Shipping’s Greatest Loser Since Lehman Brothers Went Under

  • The demise of Germany’s shipping sector has led to the development of Norway, Greece and China as Shipping Nations.
  • Germany lost one-third of its fleet- from 3900 to 1300 in the last 6 years.
  • The lack of financing and the breakdown of the KG system has led to the present situation.
  • Germany still remains a marine super power due to its ship management and manufacturing sectors.

Germany is worst hit by the global financial crisis and it’s visible in its shipping sector. The German fleet has beared all the burden of recession since it was placed as Lehman Brothers folded, writes Dagfinn Lunde, the former Intertanko head (1995-2000) in his column in Splash 247.

How was Germany affected?

There can be few more classic cases in shipping of overleveraging at the peak of the market than how the German fleet was placed as Lehman Brothers folded. Arguably, the beneficiaries of Germany’s demise have been owners in Norway, Greece and China who have been able to hoover up tonnage on the cheap.

Europe’s largest economy has lost one third of its fleet in the past six years alone, down by 1,300 ships from the 3,900 the country controlled in 2012.

Just as frightening, think for a moment when you know that only 323 newbuilds have been contracted by German owners in the same period, which means that the average age of the German fleet is getting a whole lot older while shrinking.

Just a handful of German owners have actually increased in size in the past decade – the likes of Hapag-Lloyd, Oldendorff, Ernst Russ and MPC.

What’s the cause of this crisis in Shipping?

Germany’s continued shipowning crisis is now largely due to a lack of available financing.
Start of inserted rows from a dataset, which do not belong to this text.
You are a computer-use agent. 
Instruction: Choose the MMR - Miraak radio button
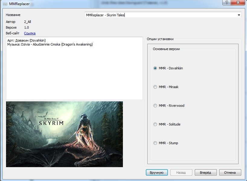pyautogui.click(x=155, y=87)
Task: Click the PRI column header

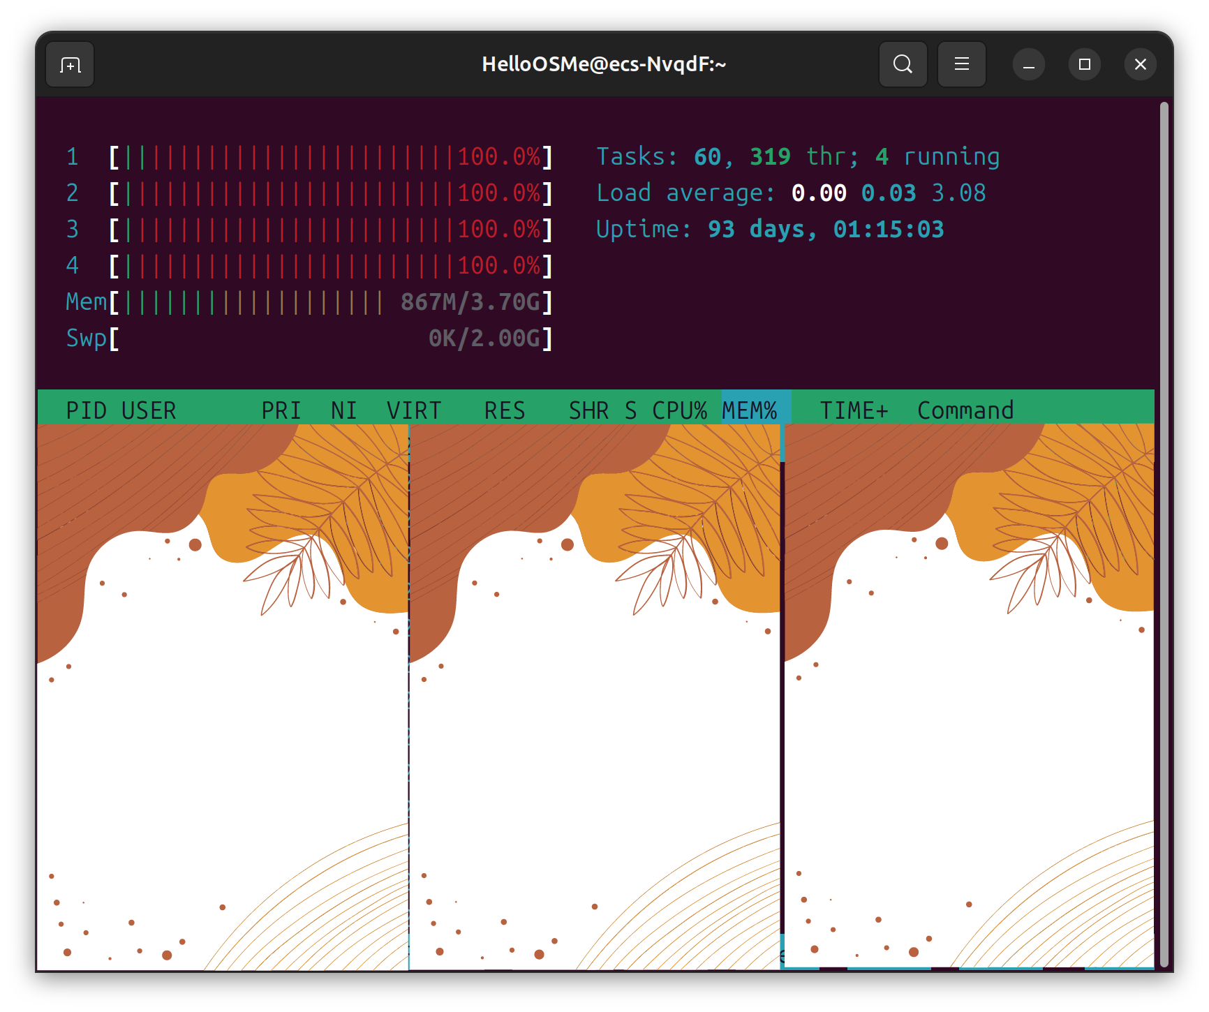Action: point(281,410)
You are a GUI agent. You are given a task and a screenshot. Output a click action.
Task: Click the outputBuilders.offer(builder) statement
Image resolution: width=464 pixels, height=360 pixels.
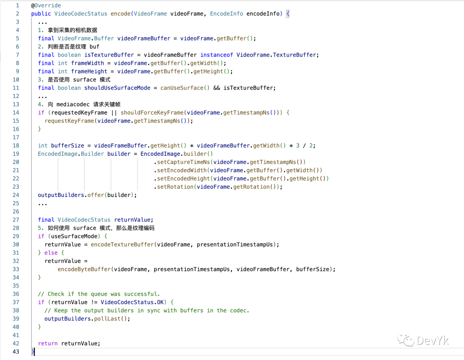[x=87, y=195]
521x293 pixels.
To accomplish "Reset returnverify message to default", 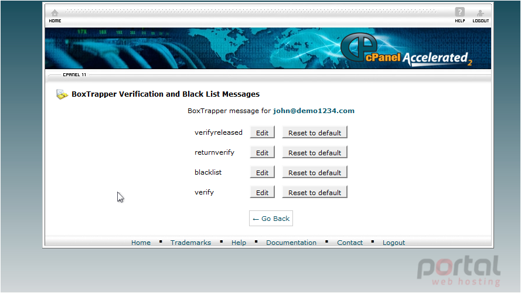I will [315, 152].
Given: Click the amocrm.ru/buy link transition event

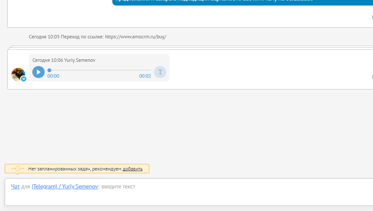Looking at the screenshot, I should click(x=97, y=37).
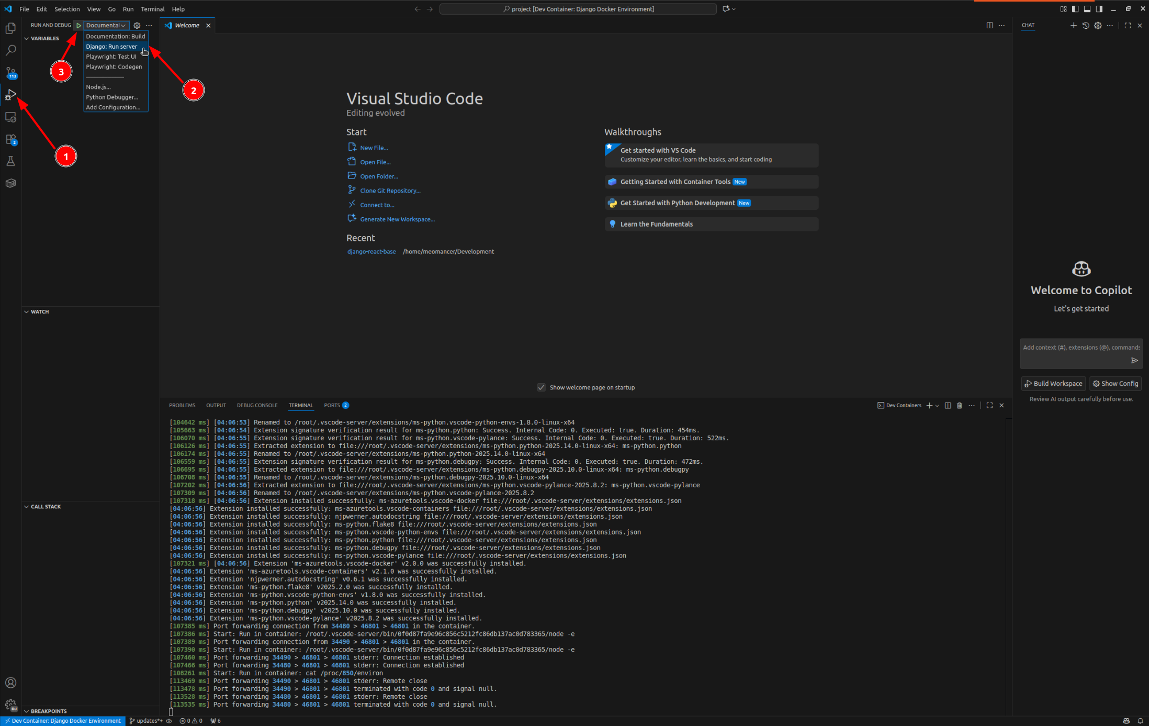
Task: Switch to the DEBUG CONSOLE tab
Action: click(257, 406)
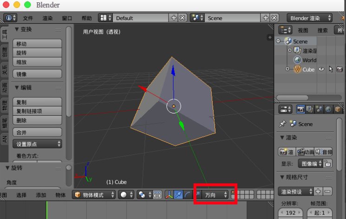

Back in the day the likes of Dresdner Bank, Commerzbank, Deutsche Schiffsbank, SHL and Deutsche Bank et al were all household names in ship finance. These days, scanning the pages of Marine Money for recently done deals, I only note KFW as active, and that is a bank that primarily focuses on newbuilds. This is an enormous setback. Still, I do note the new owners of HSH Nordbank have committed to ship finance, although with small money, as has Nord Deutsche Landesbank, otherwise it sadly seems it’s a dying business in Germany.

KG System Breakdown

On the equity side the way that the German authorities have clamped down on KG models is a real shame and has destroyed the local market in an irreversible fashion. Further, due to many KGs losing their ships/equity, investors now connect shipping negatively with high risk.

As I have always stressed, the KG system was and is a good system – it just became overused and overleveraged at the wrong moment. KGs are a 200-year-old system that worked for generation after generation with partners clubbing together to invest in ships. Its glory days of the previous decade might never be met again.

The HeyDay is Over

Despite the dreary comments above, make no mistake Germany is still a maritime powerhouse in Europe. Its shipmanagement sector (if one includes Cypriot offshoots) plus its renowned manufacturing expertise remain hard to beat as will no doubt be evidenced at this year’s mammoth SMM shipping exhibition in Hamburg. However, unfortunately the heyday in shipowning and ship finance seem now well behind it.